Imperial Iranian Air Force|
First and only foreign country to fly the F-14 was Iran. Back in the early '70s the shah was about to buy new fighters for the Imperial Iranian Air Force. The choice was either the MDD F-15 Eagle or the Grumman F-14 Tomcat. After a competetive show and certainly a lot of talks about the pros and cons of both fighters, Iran decided to go for the F-14 Tomcat.
BuNos 160299 to 160378 (F-14A-90/95-GR) were built for Iran with the last one (BuNo 160378) remaining in the US after the islamic revolution in Iran. This particular aircraft was put into storage at Davis-Monthan AFB until it was refurbished and used at the PMTC at Point Mugu, CA.
After the islamic revolution (Islamic Republic of Iran Air Force) and reorientation of Iran and its good relations to the USSR the Navy was quickly changing its AN/AWG-9 radar and AIM-54 missile systems. That way any data fallen into the hands of the enemy would be useless to them.
In the 1990s some 20 of 79 F-14s are said to be still in flying condition, with the other airframes serving as spare part platforms.
According to the Flight International magazine (Sept. 1999), Iran has managed to keep operational a large number of its F-14 fleet until today. Iran - with the help of Russian experts & technology - is comprehensively upgrading its F-14 fleet involving a new radar, engine and a glass cockpit. This will not only keep their F-14s operational but will give Iran also a potent F-14 force well into the next century. (Not mentioned by Flight International is the major problem of airframe fatigue. Even with Russian technology, this problem cannot be solved and remaining airframe hours will certainly end the Iranian F-14 era some day.)

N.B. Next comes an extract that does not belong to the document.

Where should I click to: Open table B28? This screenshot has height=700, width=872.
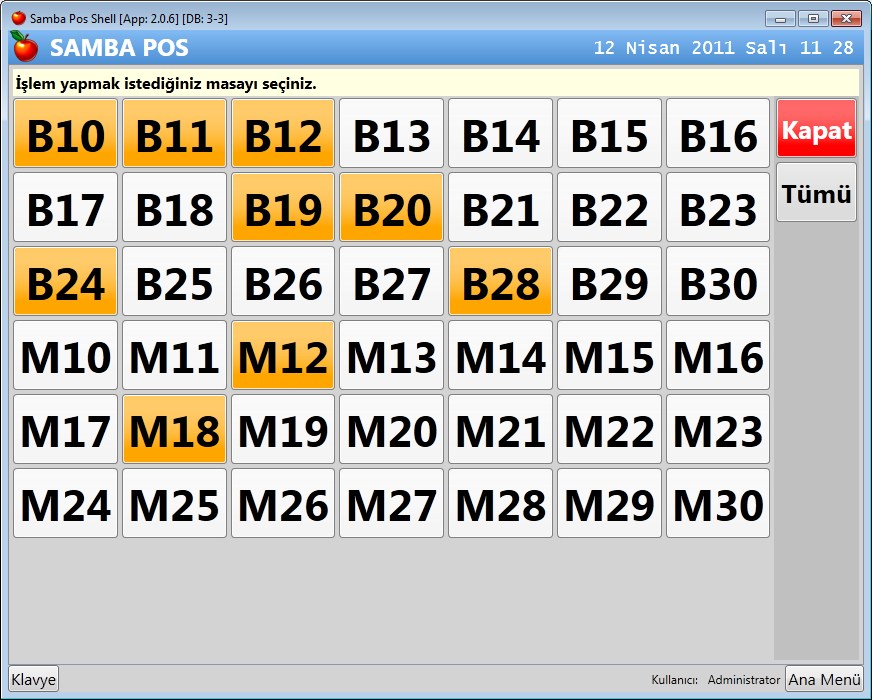[500, 282]
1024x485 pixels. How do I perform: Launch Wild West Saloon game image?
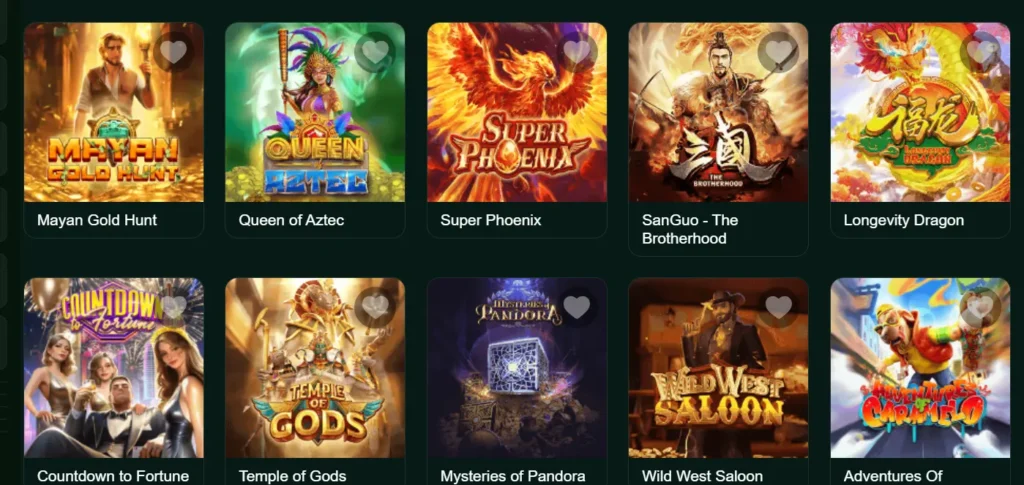point(718,368)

Also, the following article appeared in the World Air Power Journal (Winter 1999):
"In the early 1970s, at the height of the Cold War, Soviet MiG-25s began to make high-speed, high-altitude violations of Iranian airspace with alarming regularity. Iranian Airforce F-4Es were no match for the superior speed and operational ceiling of the Soviet MiGs. The pro-Western regime in Iran placed an order for 80 F-14A Tomcats in 1973 to counter the Soviet threat. The 79th Tomcat was delivered just before the Iranian Islamic Revolution. The Islamic Republic of Iran severed ties with the US and, in so doing, lost US technical support, while becoming the subject of an arms embargo that is still in force today. IRIAF F-14s were at first kept aloft by the large stockpile of spare parts inherited from the previous regime. Iran also procured parts from US Naval stores covertly; in 1987 the US Navy had to cancel several F-14 flights due to a shortage of spare parts which later mysteriously reappeared in Iran. Embroiled in a war imposed by Iraq, the IRIAF was left with no alternative but to ground part of its Tomcat force for cannibalisation of spare parts to keep the others flying.

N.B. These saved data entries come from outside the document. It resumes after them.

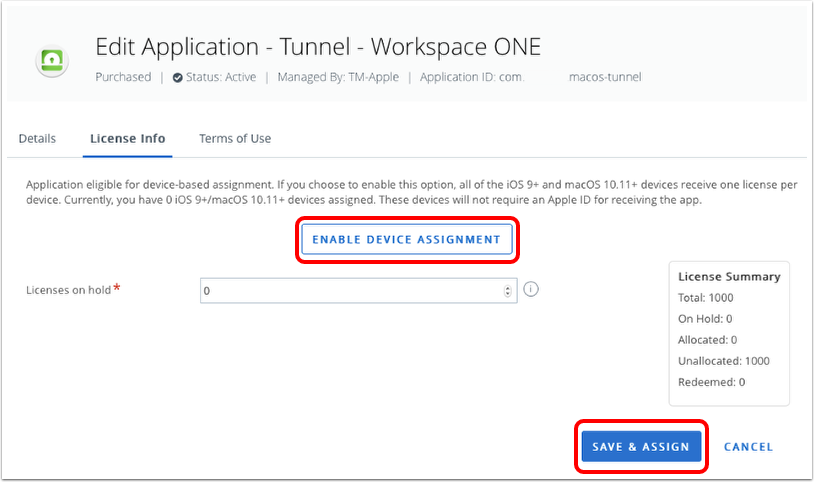Select the License Info tab
Image resolution: width=814 pixels, height=482 pixels.
[127, 138]
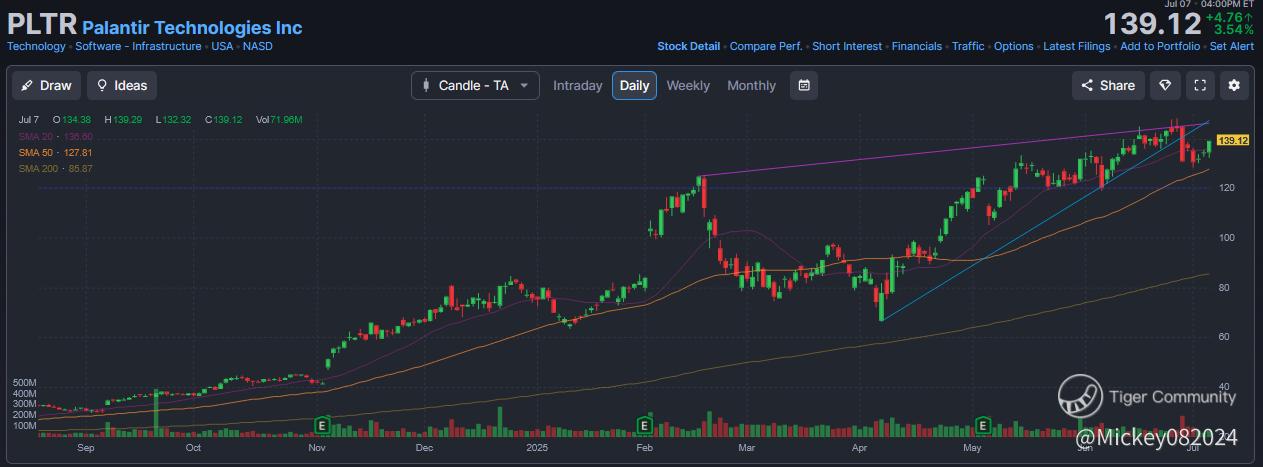This screenshot has width=1263, height=467.
Task: Open the Short Interest link
Action: [x=847, y=46]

The remaining IRIAF F-14s were distinguished in air combat patrol work and air defence, and were even operated as AEW platforms. Iranian F-14s claim between 35 and 40 Iraqi fighters, and the presence of one or two Tomcats was usually enough to send the Iraqi jets scurrying away. Only one Iranian Tomcat was confirmed as shot down in air-to-air combat in eight years of war, caught off-guard by a flight of Iraqi Mirage F.1s while returning to its base. More F-14s were lost to the quirky Pratt & Whitney TF30-414A engines, which suffered fan blade losses, compressor stalls and flame-outs during air combat, combined with the Tomcats tendency to flat spin before the re-light procedure could be initiated.
Today, the IRIAF retains some 50-55 F-14s, but only 28-30 are active. Iranian Aviation Industries undertake the servicing and overhaul of these aircraft; indeed, to keep the Tomcat flying has become a matter of pride and a symbol of Iranian defiance. IRIAF F-14s are no longer stationed at Isfahan, but have been relocated further south to Bushehr to protect Iran's vital oil installations. There are persistent rumours in Iran of a major life extension programme for the F-14 Tomcat. This is said to involve an avionics upgrade from analogy to digital, replacement of the AWG-9 radar with an equivalent system and an engine replacement. These improvements may sound ambitious for a developing nation, but given the types popularity with IRIAF aircrews, combined with the recent achievements of the Iranian Aviation Industries, they cannot be easily dismissed.
Iran is said to have showed interest in the MiG-31M as a possible replacement for its F-14s on several occasions. It is interesting to note that an aircraft that has its origins in the MiG-25, could possibly become the replacement for the F-14 in Iranian service."